Michelli worked as a clinical psychologist for the Penrose-St. Francis Health Care System in Colorado during the 1990s. Michelli continued his practice as a psychologist through the late 2000s, working as a forensic psychologist in Colorado and special investigator for public prosecutions. He has also been interviewed as an expert of forensic psychology on CNN.

===Radio===
Joseph Michelli began his career in radio as a teenager with KRLN in Canon City, Colorado from 1973 to 1978. He then worked at KWBZ radio in Denver under the pseudonym "The Rock and Roll Kid" as an on-air host from 1979 to 1982. He took an eight-year break from radio while attending graduate and post-graduate school, but returned to radio in 1990. That year Michelli began hosting what would become a nationally syndicated radio show called Wishing You Well on the Business News Network.

As a radio host, he was interviewed for major newspapers to respond to current events involving psychology. The show continued until 1999. Michelli also hosted The Joseph Michelli Show on KVOR in Colorado Springs, CO, a daily 2-hour afternoon drive talk show that ran from 1997 to 2007. Due to his work as an author, as of 2007 Michelli would host the show over the telephone on the road while doing book signings, speaking engagements, and other events. He left the show in June 2007.

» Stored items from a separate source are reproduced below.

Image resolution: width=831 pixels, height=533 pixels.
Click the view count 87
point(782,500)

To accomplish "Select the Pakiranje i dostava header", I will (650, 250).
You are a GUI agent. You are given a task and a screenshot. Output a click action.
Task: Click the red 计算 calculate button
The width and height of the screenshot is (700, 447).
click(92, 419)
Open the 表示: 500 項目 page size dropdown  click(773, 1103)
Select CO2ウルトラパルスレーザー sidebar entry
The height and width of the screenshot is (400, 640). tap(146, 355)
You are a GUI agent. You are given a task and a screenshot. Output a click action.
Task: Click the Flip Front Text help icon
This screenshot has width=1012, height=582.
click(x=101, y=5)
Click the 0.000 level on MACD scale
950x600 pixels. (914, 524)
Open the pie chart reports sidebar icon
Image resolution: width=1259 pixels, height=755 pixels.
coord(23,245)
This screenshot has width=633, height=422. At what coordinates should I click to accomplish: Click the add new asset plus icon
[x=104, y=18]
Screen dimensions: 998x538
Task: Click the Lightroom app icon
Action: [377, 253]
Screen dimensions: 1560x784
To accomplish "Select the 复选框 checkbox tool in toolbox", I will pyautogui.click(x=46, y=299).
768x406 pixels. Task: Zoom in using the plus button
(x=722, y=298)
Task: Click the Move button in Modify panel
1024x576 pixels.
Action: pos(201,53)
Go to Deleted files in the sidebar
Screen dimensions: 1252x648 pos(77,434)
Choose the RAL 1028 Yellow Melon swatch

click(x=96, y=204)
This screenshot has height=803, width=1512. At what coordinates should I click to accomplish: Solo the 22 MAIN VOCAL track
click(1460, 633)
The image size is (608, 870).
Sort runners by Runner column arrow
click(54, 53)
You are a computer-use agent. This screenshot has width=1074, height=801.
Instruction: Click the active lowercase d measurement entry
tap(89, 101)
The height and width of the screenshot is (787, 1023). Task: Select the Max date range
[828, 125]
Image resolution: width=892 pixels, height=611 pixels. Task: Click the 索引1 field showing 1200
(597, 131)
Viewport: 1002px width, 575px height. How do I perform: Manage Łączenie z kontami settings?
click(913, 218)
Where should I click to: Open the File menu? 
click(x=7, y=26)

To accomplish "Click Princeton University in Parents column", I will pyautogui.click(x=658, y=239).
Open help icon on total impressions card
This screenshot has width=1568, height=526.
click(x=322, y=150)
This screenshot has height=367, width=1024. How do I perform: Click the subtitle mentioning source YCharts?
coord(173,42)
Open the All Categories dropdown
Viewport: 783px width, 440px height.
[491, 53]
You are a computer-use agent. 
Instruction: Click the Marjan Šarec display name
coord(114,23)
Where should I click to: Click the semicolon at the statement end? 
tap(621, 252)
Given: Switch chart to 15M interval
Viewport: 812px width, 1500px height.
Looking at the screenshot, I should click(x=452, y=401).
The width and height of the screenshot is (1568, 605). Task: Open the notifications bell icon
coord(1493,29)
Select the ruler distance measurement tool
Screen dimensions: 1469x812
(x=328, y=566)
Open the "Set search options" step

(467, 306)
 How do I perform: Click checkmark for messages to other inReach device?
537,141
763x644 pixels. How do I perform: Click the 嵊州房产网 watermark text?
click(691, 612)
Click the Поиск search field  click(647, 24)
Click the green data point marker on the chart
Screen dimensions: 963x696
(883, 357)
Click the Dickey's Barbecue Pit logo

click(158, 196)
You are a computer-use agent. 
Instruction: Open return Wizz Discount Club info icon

Upon his departure from the radio business it was claimed he had "raised the talk show bar" in Colorado, as Michelli left to work full-time on his books. Michelli's commentary on social issues was sometimes the cause of controversy. The group Media Matters stated that he had failed to deter frequent callers from making insensitive remarks about homosexuals, and had allowed a guest host for his show to make similar remarks.

===Consulting===
Michelli is also a consultant that works with companies on customer retention strategies.

==Books==

===Books on corporate cultures===

Michelli has written or co-written a number of books on the culture of individual businesses.
- When Fish Fly: Lessons for Creating a Vital and Energized Workplace (2004) on the Pike Place Fish Market in Seattle, Washington, co-written with the business's owner, John Yokoyama. The Chicago Tribune reviewed the book and stated that the two authors "combine for a number of 'A-ha' moments".
- The Starbucks Experience: 5 Principles for Turning Ordinary Into Extraordinary (2006), on coffee chain Starbucks. This reached number three on the Wall Street Journal business books bestseller list.
- The New Gold Standard: 5 Leadership Principles for Creating a Legendary Customer Experience Courtesy of The Ritz-Carlton Hotel Company (2008) on the Ritz-Carlton Hotel Company.
- Prescription for Excellence (2011) is about the University of California, Los Angeles health system.ResultSource was paid to make Prescription for Excellence a bestseller, with the UCLA Health System buying copies of the book and sending them to hospital CEOs, The book reached number four on the New York Times business hardcover list, as well as number one the New York Times hardcover advice best-seller list. In its second week, "sales plunged 96%" and it dropped off the list.
- The Zappos Experience: 5 Principles to Inspire, Engage, and Wow (2011) focuses on on-line shoe retailer Zappos.com.
- Driven to Delight: Delivering World-Class Customer Experience the Mercedes-Benz Way (2015), on automobile manufacturer Mercedes-Benz. The book appeared on the Wall Street Journal hardcover business best-sellers list.
- Leading the Starbucks Way: 5 Principles for Connecting with Your Customers, Your Products, and Your People (2013) is a second volume about Starbucks.
- 'The MindChamps Way: How to Turn An Idea Into A Global Movement (2019), on Singapore-based early learning brand MindChamps.
- The Airbnb Way (2019) on Airbnb.
- Customer Magic (2023) on Macquarie Telecom Group operations.

=== Other books ===

- Humor, Play, and Laughter: Stress-Proofing Life with Your Kids (1998) on the role of humor in the context of parenting.
- Stronger Through Adversity (2021) examines general leadership practices across industries around the structure of four key themes—Set the Foundation, Build Connections, Move with Purpose, and Harness Change.

==Personal life==
Michelli married Nora Leigh Smith, with whom he had two children, Joseph Andrew and Fiona. Nora died from breast cancer on February 11, 2013.